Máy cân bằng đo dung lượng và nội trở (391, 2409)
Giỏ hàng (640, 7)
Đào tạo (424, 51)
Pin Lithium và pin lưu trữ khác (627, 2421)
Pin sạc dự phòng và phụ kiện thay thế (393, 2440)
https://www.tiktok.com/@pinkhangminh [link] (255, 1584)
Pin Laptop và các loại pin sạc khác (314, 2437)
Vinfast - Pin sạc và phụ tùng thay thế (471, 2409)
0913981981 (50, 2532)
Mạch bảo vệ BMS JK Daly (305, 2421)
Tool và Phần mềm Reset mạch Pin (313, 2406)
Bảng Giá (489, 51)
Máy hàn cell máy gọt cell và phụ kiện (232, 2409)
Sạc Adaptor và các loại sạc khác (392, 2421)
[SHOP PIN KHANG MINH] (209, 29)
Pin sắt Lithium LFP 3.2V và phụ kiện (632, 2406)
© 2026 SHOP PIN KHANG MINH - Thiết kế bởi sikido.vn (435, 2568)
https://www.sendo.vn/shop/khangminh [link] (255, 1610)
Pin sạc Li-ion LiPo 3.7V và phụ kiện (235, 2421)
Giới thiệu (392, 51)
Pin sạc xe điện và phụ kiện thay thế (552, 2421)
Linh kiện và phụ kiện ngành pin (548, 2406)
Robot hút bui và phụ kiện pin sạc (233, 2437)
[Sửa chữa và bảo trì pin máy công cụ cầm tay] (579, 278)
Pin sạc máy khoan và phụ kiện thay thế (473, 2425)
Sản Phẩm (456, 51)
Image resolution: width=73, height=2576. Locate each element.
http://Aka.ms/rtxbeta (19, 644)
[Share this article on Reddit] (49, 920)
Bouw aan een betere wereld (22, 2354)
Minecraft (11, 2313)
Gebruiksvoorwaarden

WHAT THE EXERCISE ASKS: Of all the entries above, retype exactly the lines from the line with "https://www.tiktok.com/@pinkhangminh [link] (255, 1584)" to the line with "Bảng Giá (489, 51)", both included, and no others.

RESPONSE FOR THIS EXERCISE:
https://www.tiktok.com/@pinkhangminh [link] (255, 1584)
Pin Laptop và các loại pin sạc khác (314, 2437)
Vinfast - Pin sạc và phụ tùng thay thế (471, 2409)
0913981981 (50, 2532)
Mạch bảo vệ BMS JK Daly (305, 2421)
Tool và Phần mềm Reset mạch Pin (313, 2406)
Bảng Giá (489, 51)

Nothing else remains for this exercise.